* [THE TASK]
Repeat the data below verbatim, reproducing every line without any change.

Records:
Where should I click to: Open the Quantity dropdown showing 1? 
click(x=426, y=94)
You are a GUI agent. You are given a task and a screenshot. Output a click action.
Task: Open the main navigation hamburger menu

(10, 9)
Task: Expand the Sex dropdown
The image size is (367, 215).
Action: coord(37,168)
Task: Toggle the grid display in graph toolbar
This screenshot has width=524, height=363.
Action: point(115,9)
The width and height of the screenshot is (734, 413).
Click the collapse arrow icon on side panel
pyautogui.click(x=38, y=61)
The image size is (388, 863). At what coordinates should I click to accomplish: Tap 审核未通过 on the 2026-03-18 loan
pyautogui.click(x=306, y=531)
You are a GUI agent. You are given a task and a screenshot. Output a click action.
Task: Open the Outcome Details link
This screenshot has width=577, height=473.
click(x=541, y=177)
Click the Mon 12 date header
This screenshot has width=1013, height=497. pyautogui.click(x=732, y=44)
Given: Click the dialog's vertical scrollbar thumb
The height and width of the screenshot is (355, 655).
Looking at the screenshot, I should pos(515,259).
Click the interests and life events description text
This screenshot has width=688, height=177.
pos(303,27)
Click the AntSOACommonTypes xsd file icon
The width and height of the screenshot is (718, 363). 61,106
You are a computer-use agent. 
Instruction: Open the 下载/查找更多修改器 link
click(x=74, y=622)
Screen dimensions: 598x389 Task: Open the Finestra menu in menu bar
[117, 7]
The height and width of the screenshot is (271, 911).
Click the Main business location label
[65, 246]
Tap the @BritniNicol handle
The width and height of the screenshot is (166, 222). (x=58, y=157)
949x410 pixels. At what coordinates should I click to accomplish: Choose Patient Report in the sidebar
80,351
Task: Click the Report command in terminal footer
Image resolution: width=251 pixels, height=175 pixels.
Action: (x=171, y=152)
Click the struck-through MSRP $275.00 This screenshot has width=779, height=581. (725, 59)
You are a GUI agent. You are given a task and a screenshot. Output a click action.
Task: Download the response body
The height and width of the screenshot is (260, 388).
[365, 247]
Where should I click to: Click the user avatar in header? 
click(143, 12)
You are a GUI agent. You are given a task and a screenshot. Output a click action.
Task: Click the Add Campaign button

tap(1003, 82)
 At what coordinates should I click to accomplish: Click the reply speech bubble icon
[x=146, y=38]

* [TASK OUTPUT]
Where should I click to: Open the Quantity dropdown showing 1? 
click(x=426, y=94)
You are a GUI agent. You are given a task and a screenshot. Output a click action.
Task: Open the main navigation hamburger menu

(10, 9)
Task: Expand the Sex dropdown
The image size is (367, 215).
Action: coord(37,168)
Task: Toggle the grid display in graph toolbar
This screenshot has width=524, height=363.
Action: point(115,9)
The width and height of the screenshot is (734, 413).
Click the collapse arrow icon on side panel
pyautogui.click(x=38, y=61)
The image size is (388, 863). At what coordinates should I click to accomplish: Tap 审核未通过 on the 2026-03-18 loan
pyautogui.click(x=306, y=531)
You are a GUI agent. You are given a task and a screenshot. Output a click action.
Task: Open the Outcome Details link
This screenshot has width=577, height=473.
click(x=541, y=177)
Click the Mon 12 date header
This screenshot has width=1013, height=497. pyautogui.click(x=732, y=44)
Given: Click the dialog's vertical scrollbar thumb
The height and width of the screenshot is (355, 655).
Looking at the screenshot, I should pos(515,259).
Click the interests and life events description text
This screenshot has width=688, height=177.
pos(303,27)
Click the AntSOACommonTypes xsd file icon
The width and height of the screenshot is (718, 363). 61,106
You are a computer-use agent. 
Instruction: Open the 下载/查找更多修改器 link
click(x=74, y=622)
Screen dimensions: 598x389 Task: Open the Finestra menu in menu bar
[117, 7]
The height and width of the screenshot is (271, 911).
Click the Main business location label
[65, 246]
Tap the @BritniNicol handle
The width and height of the screenshot is (166, 222). (x=58, y=157)
949x410 pixels. At what coordinates should I click to accomplish: Choose Patient Report in the sidebar
80,351
Task: Click the Report command in terminal footer
Image resolution: width=251 pixels, height=175 pixels.
Action: (x=171, y=152)
Click the struck-through MSRP $275.00 This screenshot has width=779, height=581. (725, 59)
You are a GUI agent. You are given a task and a screenshot. Output a click action.
Task: Download the response body
The height and width of the screenshot is (260, 388).
[365, 247]
Where should I click to: Click the user avatar in header? 
click(143, 12)
You are a GUI agent. You are given a task and a screenshot. Output a click action.
Task: Click the Add Campaign button

tap(1003, 82)
 At what coordinates should I click to accomplish: Click the reply speech bubble icon
[x=146, y=38]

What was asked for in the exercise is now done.